At the end of the last class, a Holocaust-survivor participant, Jack Pariser asked what the Psalmist’s addresses to God mean to me. Let me respond. Each Psalm is a letter to God. As a teacher of prayer, I have developed the exercise of writing letters to and from God as a way to access the power of prayer. The letter to God, like a Psalm, allows for unfiltered emotion and thought. For if God knows us and does not tell our secrets, we speak in an unguarded way. We may often surprise ourselves with what emerges, offering insight and catharsis, enabling direction and hope. At its best, prayer may change how we see the world, rather than change the world itself. In speaking to God, I bring to mind a caring Presence. All words naming God are but metaphors, such as Strength, Truth, Supreme One, YHVH (breath-like). I do not consciously pray to God to supernaturally change nature or to intervene in human cruelty.
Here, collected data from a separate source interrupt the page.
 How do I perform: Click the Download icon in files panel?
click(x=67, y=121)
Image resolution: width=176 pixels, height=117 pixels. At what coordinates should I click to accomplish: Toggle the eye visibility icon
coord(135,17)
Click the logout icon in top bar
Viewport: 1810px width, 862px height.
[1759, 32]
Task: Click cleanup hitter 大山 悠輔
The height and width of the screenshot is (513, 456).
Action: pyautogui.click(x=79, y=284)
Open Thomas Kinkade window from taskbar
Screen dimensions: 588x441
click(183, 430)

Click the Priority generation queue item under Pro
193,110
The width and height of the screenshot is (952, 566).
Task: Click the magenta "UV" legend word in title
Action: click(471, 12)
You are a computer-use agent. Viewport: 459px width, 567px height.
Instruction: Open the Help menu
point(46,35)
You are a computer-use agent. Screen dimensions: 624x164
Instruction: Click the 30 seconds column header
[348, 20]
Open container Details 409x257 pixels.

Rather as I pray to God, I invoke the core goodness that flows through me and is imbedded in creation as loving consciousness. I hear the words of the Psalmists as words of the past that ripple forward and become my expressions of longing and seeing the world as ultimately governed by kindness and truth through a flowing Divine love. Such a faith is a choice and is for me a genuine reality.
At the same time, the words of the Torah are sometimes jarringly extreme. So back to Psalm 63:10-11, the Psalmist also declares, “…they who seek my spirit…let them be gutted by the sword; may they become prey for the jackals.” In a world of immediate violence and pervasive vulnerability, the Psalmist’s words go beyond my normal orientation. And yet, as the child of Holocaust survivors, I too acknowledge the reality of evil and the need to eradicate it. Mostly, when the words of the Psalmist are extreme, I read them as more metaphor than a call to extreme violence. And I do not see God as intervening against a foe other than by evoking our own strength, faith, and determination to do what is right.
There is great power in writing a letter to God as a vehicle for self-expression, discovery, and engaging a perspective that transcends our own immediate needs. Psalms offer God-talk that is consistently uplifting toward my best self, coupled with owning the challenges of life. A fuller description of a theology with which I am identified, is offered by listening to the three, recent lectures (provided below) by my dear friend, Rabbi Bradley Shavit Artson.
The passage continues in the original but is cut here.